With NASA shutting down, there will be 9,000+ jobs lost and most of them in Florida. Those engineers will be looking for works and the only ones hiring right now are China and Russia. We know most of them will not be working at Walmarks.
What? You have no high-tech private sector?
Who cares if they move abroad, unless of course they are of some social benefit to the US? Here's the thing, the argument that they are so useful to the US economy because they pay so much in taxes holds water only if their salaries themselves are not directly or indirectly supported by taxes. After all, if the government is largely responsible for nearly 100% of your salary and then you pay even as much as 50% of it back in taxes, it's still a net loss for the US.
Now, if they can find other productive jobs in the private sector or education and such, then I can see the point. In the private sector though, the government need not worry sinse the private secor is paying their salaries anyway, the government simply benefiting from the tax revenue. And if they go into education, then sure the government is paying their salaries, but is also getting something back by way of investment.
Or, if you absolutely insist they stay in the country, how about you establish a Department of International Trade and Industry (DITI). Each taxpayer would pay 15% of his income directly to it, would get to vote for its board of directors which would determine its research and development objectives, and would collectively own all knowledge accquired by it. One possibility would be that each US resident would be granted access to its official website, whereas non-residents would not (so in principle companies that hire US residents would have indirect access to this knowledge via their workers, thus potentially making US residents more valuable in the labour market). This way you can be sure that only US residents would benefit from this knowledge. Also, since all research nationwide would be conducted under one umbrella, it would ensure efficiency by avoiding redundancy in research and development initiatives (for example, since Ford and Toyota workers residing in the US would all be pitching into the same fund, they could benefit collectively from its research, thus avoiding separate research establishments simply doing the sme research).
And if you want to increase efficiency still further by eliminating the potential for redundant research between the US and other countries, then yo could always arrange for the US, Canada and other countries to share a common such department, or alternatively separate departments, but with each sharing all knowledge, meaning that in principle any resident of any of these countries would have access to all the knwoeldge of all the other participating countries. To ensure it's fair of course, in each country residents would have to pay the same precentage of their income to it.

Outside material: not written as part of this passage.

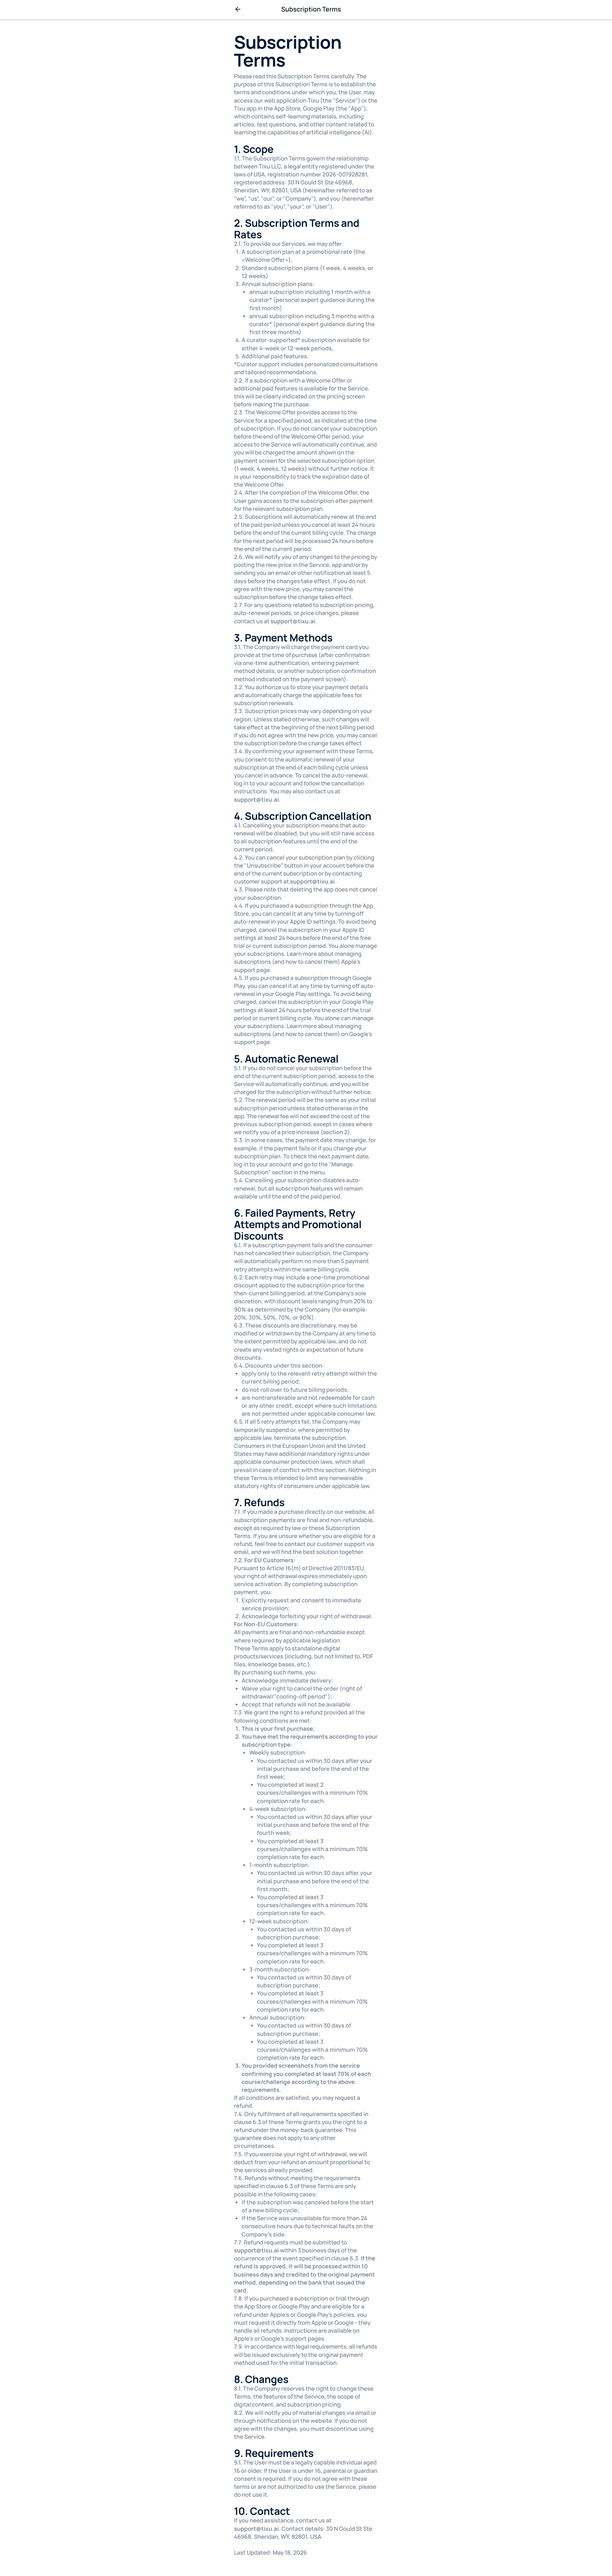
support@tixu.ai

On the news this evening, the US is being compared to Greece in terms of financial problems ... in fact, it's suggested that the US will surpass Greece as the biggest financial mess. I think this is a problem that was mostly inherited by Obama, but I don't think anyone will remember that when the election roles around.
It may have been inherited by Obama for the most part, but he hasn't done much to change the siuation either. At the very least, he could have aimed to leave the country in no worse shape than he'd inherited it. Had that been the case, I may have been able to forgive him not having improved the situation seeing that he had inherited the recession too to be fair. But at worst he coudl have at least planned on leaving the country the way he'd found it.